Item 3.02. Unregistered Sales of Equity Securities.

     The information set forth under “Item 1.01 Entry into a Material Definitive Agreement” is incorporated herein by reference.

Item 3.03. Material Modification to Rights of Security Holders.

     Prior to November 14, 2011, unless the Registrant has redeemed the Series C Preferred Stock or the Treasury Department has transferred the Series C Preferred Stock to a third party, the consent of the Treasury Department will be required for the Registrant to (1) declare or pay any dividend or make any distribution on its common stock (other than regular quarterly cash dividends of not more than $0.470 per share of common stock) or (2) redeem, purchase or acquire any shares of its common stock or other equity or capital securities, other than in connection with benefit plans consistent with past practice and certain other circumstances specified in the Purchase Agreement.

     In addition, under the Articles of Amendment described in Item 5.03, the Registrant’s ability to declare or pay dividends or repurchase its common stock or other equity or capital securities will be subject to restrictions in the event that it fails to declare and pay (or set aside for payment) full dividends on the Series C Preferred Stock.

Item 5.02. Departure of Directors or Certain Officers; Election of Directors; Appointment of Certain Officers;
                  Compensatory Arrangements of Certain Officers.
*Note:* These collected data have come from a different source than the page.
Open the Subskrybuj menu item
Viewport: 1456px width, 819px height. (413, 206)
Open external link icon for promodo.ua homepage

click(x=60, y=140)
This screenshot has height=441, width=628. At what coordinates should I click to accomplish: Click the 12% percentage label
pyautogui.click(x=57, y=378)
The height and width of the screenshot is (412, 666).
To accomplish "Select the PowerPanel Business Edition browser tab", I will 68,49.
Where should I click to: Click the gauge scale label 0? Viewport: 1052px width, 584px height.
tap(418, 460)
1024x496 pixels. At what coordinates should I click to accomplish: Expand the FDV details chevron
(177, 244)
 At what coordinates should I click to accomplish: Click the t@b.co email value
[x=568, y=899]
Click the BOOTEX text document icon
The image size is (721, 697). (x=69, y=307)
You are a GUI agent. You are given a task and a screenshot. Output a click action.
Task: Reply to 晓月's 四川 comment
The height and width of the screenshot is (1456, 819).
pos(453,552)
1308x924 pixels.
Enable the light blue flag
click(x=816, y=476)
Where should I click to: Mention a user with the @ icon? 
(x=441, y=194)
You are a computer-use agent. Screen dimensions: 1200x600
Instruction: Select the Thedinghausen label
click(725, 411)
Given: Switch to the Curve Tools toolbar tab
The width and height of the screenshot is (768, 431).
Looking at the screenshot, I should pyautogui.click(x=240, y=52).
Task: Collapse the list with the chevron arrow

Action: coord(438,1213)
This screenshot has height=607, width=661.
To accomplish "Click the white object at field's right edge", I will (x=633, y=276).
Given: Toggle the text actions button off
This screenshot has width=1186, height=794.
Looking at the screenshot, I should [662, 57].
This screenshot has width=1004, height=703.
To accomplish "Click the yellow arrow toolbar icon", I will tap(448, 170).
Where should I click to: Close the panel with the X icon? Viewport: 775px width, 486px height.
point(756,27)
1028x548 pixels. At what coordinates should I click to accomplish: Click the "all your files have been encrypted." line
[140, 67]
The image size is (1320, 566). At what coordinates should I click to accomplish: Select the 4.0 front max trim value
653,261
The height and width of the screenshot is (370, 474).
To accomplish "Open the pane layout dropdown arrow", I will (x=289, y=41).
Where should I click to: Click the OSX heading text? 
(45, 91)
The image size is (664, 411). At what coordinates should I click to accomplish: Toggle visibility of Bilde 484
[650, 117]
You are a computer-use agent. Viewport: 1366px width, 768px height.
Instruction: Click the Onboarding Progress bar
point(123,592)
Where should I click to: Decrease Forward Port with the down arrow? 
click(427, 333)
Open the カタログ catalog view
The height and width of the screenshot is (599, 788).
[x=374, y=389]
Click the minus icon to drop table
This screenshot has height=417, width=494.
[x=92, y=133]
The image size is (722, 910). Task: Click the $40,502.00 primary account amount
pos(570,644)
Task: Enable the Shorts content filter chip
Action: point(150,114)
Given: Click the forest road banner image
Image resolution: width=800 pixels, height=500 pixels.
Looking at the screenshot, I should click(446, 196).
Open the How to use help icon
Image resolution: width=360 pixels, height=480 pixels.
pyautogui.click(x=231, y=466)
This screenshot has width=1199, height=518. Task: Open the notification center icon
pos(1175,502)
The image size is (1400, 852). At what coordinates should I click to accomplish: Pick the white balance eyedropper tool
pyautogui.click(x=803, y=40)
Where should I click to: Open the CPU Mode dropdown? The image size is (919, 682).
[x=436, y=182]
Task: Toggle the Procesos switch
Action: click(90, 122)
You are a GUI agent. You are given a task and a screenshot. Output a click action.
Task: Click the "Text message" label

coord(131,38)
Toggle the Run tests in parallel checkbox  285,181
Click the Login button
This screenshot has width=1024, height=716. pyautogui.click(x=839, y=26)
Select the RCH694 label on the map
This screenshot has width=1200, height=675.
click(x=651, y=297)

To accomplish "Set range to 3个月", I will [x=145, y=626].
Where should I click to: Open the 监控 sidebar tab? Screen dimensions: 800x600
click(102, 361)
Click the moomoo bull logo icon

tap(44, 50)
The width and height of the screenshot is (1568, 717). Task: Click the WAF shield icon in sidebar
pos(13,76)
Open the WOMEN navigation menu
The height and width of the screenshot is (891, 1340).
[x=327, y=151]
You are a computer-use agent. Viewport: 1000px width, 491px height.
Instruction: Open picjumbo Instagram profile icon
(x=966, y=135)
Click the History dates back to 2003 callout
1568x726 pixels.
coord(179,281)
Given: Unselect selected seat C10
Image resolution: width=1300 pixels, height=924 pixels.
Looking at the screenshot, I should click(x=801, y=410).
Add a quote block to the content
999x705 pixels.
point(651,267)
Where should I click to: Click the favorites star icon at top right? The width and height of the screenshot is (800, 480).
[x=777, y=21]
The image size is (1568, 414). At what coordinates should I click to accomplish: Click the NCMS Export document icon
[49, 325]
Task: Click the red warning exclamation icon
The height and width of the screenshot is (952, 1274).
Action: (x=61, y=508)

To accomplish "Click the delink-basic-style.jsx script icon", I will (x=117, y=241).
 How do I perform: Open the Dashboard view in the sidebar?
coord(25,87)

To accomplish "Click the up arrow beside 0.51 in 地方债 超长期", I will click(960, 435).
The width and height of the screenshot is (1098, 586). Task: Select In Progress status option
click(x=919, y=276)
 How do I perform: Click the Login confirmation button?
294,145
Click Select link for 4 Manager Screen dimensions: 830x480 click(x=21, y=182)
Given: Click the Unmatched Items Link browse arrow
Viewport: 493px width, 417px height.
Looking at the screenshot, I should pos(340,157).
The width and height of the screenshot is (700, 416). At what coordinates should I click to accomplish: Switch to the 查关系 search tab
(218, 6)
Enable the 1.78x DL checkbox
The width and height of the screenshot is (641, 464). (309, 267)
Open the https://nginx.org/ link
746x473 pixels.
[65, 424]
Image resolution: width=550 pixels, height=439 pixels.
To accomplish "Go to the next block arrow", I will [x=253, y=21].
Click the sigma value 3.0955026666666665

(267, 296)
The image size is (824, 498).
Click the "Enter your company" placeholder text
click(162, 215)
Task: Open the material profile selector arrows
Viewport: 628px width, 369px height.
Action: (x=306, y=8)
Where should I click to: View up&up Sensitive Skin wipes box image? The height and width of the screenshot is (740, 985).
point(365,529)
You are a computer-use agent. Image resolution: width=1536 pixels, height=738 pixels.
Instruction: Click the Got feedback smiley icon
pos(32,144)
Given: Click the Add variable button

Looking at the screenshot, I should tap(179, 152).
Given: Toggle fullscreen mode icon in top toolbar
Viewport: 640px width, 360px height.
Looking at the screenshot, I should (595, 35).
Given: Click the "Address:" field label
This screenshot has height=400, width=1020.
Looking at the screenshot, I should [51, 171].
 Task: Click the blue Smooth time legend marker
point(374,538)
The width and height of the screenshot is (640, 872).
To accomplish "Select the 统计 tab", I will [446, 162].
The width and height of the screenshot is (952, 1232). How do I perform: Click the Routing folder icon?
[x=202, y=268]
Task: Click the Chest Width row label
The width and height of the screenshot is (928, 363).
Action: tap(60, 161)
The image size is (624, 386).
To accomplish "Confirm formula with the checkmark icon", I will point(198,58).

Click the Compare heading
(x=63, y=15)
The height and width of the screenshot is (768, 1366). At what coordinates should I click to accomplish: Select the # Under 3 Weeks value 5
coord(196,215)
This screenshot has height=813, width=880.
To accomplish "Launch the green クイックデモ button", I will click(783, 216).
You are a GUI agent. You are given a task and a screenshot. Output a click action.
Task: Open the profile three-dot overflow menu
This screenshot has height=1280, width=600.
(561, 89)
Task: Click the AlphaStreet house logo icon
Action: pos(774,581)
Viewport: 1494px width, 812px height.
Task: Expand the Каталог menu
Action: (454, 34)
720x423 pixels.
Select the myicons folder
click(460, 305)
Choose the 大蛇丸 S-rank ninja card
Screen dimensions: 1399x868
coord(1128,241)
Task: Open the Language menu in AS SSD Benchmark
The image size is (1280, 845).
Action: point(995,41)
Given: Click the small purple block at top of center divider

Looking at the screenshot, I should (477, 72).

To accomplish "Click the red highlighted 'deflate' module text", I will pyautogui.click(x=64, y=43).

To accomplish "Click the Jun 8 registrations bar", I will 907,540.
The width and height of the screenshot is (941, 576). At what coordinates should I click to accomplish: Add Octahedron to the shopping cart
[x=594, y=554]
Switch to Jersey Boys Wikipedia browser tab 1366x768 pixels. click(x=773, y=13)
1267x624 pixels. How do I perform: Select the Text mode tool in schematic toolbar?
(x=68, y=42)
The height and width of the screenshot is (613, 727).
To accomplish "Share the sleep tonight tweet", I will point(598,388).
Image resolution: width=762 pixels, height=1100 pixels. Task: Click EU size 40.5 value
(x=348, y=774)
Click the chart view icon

     Under the terms of the Purchase Agreement, the Registrant amended certain employment agreements to the extent necessary to be in compliance with the executive compensation and corporate governance requirements of Section 111(b) of the of the Emergency Economic Stabilization Act of 2008 (“EESA”) as implemented by any guidance or regulation under Section 111(b) of EESA that has been issued and is in effect as of the date of issuance of the Series C Preferred Stock and the Warrant. The applicable executive compensation requirements apply to the compensation of the Registrant's named executive officers (the “NEOs”), as disclosed in the Registrant's Proxy Statement for the 2008 Annual Meeting of Shareholders. Consistent with its obligations under the Purchase Agreement, prior to November 14, 2008, the Registrant entered into amendments to its compensation arrangements with each of the NEOs, among other things, to (1) limit such senior executive officer’s compensation so as not to exceed the amount allowable under Section 111(b) of the EESA and applicable rules and regulations, and (2) provide that to the extent required by the Treasury Department or the EESA and applicable rules and regulations, any bonus or incentive compensation paid to the executive will be subject to recovery by the Registrant if the payments were based on statements of earnings, gains or other criteria that are later proven to be materially inaccurate. Each of these requirements applies during the period that the Treasury Department owns any securities acquired under the Purchase Agreement and within the meaning of Section 111(b) of the EESA. Additionally, the amendments to the compensation arrangements (i) standardize the term of the agreement for all NEOs at three-years (certain employment agreements with NEOs had a five-year term) and (ii) prohibit any payments that would constitute “excess parachute payments” under Section 280G of the Internal Revenue Code of 1986, as amended.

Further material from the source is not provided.